WHAT THIS TASK INVOLVES => This task calls for the complete listing below, reproduced exactly.

DATA FOR PROCESSING =>
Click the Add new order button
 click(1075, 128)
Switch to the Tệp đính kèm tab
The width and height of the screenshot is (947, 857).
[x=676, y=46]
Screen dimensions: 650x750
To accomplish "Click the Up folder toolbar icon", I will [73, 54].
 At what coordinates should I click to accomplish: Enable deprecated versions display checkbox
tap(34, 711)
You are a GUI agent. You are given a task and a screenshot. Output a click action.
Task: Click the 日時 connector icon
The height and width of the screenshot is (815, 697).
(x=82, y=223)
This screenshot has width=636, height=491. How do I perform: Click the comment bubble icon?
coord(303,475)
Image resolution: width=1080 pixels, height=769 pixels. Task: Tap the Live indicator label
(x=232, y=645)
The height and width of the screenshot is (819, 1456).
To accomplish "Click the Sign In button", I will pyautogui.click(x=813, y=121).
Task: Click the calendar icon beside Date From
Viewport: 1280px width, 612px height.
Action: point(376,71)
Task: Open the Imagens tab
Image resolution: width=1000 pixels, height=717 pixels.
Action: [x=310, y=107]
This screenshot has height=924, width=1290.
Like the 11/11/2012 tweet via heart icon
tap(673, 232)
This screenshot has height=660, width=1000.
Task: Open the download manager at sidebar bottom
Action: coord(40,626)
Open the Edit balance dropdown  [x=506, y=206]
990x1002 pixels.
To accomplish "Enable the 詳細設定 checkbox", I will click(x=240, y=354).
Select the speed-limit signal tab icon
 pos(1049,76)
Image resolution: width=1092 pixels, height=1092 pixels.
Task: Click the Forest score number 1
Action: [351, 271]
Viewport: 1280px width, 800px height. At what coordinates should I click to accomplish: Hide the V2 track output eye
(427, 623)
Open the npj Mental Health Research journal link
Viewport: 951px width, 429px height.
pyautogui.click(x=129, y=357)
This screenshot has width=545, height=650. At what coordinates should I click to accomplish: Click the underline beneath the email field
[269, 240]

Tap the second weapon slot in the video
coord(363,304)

TASK ANSWER =>
Click the Add new order button
 click(1075, 128)
Switch to the Tệp đính kèm tab
The width and height of the screenshot is (947, 857).
[x=676, y=46]
Screen dimensions: 650x750
To accomplish "Click the Up folder toolbar icon", I will [73, 54].
 At what coordinates should I click to accomplish: Enable deprecated versions display checkbox
tap(34, 711)
You are a GUI agent. You are given a task and a screenshot. Output a click action.
Task: Click the 日時 connector icon
The height and width of the screenshot is (815, 697).
(x=82, y=223)
This screenshot has width=636, height=491. How do I perform: Click the comment bubble icon?
coord(303,475)
Image resolution: width=1080 pixels, height=769 pixels. Task: Tap the Live indicator label
(x=232, y=645)
The height and width of the screenshot is (819, 1456).
To accomplish "Click the Sign In button", I will pyautogui.click(x=813, y=121).
Task: Click the calendar icon beside Date From
Viewport: 1280px width, 612px height.
Action: point(376,71)
Task: Open the Imagens tab
Image resolution: width=1000 pixels, height=717 pixels.
Action: [x=310, y=107]
This screenshot has height=924, width=1290.
Like the 11/11/2012 tweet via heart icon
tap(673, 232)
This screenshot has height=660, width=1000.
Task: Open the download manager at sidebar bottom
Action: coord(40,626)
Open the Edit balance dropdown  [x=506, y=206]
990x1002 pixels.
To accomplish "Enable the 詳細設定 checkbox", I will click(x=240, y=354).
Select the speed-limit signal tab icon
 pos(1049,76)
Image resolution: width=1092 pixels, height=1092 pixels.
Task: Click the Forest score number 1
Action: [351, 271]
Viewport: 1280px width, 800px height. At what coordinates should I click to accomplish: Hide the V2 track output eye
(427, 623)
Open the npj Mental Health Research journal link
Viewport: 951px width, 429px height.
pyautogui.click(x=129, y=357)
This screenshot has width=545, height=650. At what coordinates should I click to accomplish: Click the underline beneath the email field
[269, 240]

Tap the second weapon slot in the video
coord(363,304)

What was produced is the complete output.